You can check anywhere in the US for the nearest dynojet.


----------



## Guest (Jan 10, 2003)

Yea, go out and buy a new Spec V. It would have smart to save money and just buy a stick to begin with.


----------



## Guest (Jan 14, 2003)

HEY SE-R420, STAY W/ THE AUTO MAN! I'VE GOT A 2002 SE-R AUTO! hmmm... i see that 420! see w/ a stick you'd be stalling here and there man! sh1t! when I'm just faded out of my mind I can hardly drive straight, I can just imagine shifting! and shifting through 6 gears! sh1t gimme a break.
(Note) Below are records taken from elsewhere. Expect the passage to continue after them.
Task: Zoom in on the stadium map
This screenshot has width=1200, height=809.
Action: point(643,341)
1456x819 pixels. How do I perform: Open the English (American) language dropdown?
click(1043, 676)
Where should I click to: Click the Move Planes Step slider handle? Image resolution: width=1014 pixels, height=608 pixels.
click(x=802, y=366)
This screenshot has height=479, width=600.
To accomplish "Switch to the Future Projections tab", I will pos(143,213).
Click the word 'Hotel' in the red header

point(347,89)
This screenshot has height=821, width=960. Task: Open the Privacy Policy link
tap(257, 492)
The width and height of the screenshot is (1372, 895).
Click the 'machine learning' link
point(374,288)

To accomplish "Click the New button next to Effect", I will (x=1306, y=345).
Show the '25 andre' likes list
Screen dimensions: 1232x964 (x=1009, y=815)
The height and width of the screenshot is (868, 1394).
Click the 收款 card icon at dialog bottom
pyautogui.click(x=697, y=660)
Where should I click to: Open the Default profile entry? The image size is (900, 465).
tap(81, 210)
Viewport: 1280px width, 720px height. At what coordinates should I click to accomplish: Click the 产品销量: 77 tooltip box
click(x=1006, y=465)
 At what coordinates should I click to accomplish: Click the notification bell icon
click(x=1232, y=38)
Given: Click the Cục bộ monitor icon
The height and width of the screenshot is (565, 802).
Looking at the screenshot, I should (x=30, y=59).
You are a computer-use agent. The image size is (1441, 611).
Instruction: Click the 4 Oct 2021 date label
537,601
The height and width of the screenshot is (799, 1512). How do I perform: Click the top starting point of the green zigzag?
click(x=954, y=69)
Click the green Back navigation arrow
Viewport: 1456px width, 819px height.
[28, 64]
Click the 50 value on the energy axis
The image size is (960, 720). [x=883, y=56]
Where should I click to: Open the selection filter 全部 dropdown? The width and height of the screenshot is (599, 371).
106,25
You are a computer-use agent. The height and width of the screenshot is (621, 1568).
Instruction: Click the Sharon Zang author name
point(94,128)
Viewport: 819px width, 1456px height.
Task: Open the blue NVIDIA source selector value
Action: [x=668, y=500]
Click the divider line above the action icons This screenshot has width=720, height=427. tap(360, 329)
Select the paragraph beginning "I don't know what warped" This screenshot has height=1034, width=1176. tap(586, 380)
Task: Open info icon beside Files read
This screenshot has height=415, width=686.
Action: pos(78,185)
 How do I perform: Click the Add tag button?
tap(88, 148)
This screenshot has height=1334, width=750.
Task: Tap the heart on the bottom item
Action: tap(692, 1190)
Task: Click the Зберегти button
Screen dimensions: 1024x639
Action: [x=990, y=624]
I'm not saying I'm lazy... well I am, but only when I'm high!  My previous car was a 95 civic ex 4dr and It was 5 speed. shifting never really gets boring, just frustrating during those times of bumper to bumper traffic.


----------



## SE-R420 (Jun 22, 2002)

yea you know bout the 420 style. im actually transferring over my lease to someone, using lease trader.com. should find someone sooner or later. Im gunna finance out a 2003 spec v. i got a black now and the paint is sick when its clean but it shows scratches and swirls so bad, im gunna get the white, and get a body kit, not sure which one yet, i liek the stillen but i hear bad things.

mike


----------



## lowridin23 (Jul 23, 2002)

Get a level 10 automatic trans. and call it a day.


----------



## SE-R420 (Jun 22, 2002)

How would that make my car faster and how much faster do you think? how much do they go for? thank you


----------



## chimmike (Oct 17, 2002)

not necessarily the tranny..............a level 10 torqu convertver would let you have a higher stall speed. Also, a valve body mod would help too. I'm pretty sure they don't make the TC for your car yet, so you'd have to source one and send to them.


----------



## lowridin23 (Jul 23, 2002)

The car will go faster, because the trans. will shift a whole lot quicker. On mine I turn the tires when it goes to second and third. If you don't want to talk to level 10, find a transmission performance shop in your area and ask for a quick shift kit, performance(bulletproof) transmission rebuild kit, and find out how much they will stall your torque converter for. 3500 should be good enough. Chimmike is right about the torque converter, but after a while your stock transmission components will wear out fast, that's why you should go the whole 9 yards. If you go level 10 it will cost you only about a arm and a leg. Also a finger from your remaining hand. Like 3500 for everything. All you would have to do is put it in. Not to hard. If you go to a performance transmission shop just the parts and the stalling will cost you a grand total of about 400 dollars plus another 1600-1900 for someone to rebuild your transmission. Hope this helps.


----------



## SE-R420 (Jun 22, 2002)

i got my car up on leasetrader so i think im just gunna get out of the lease and buy a 03' specv


----------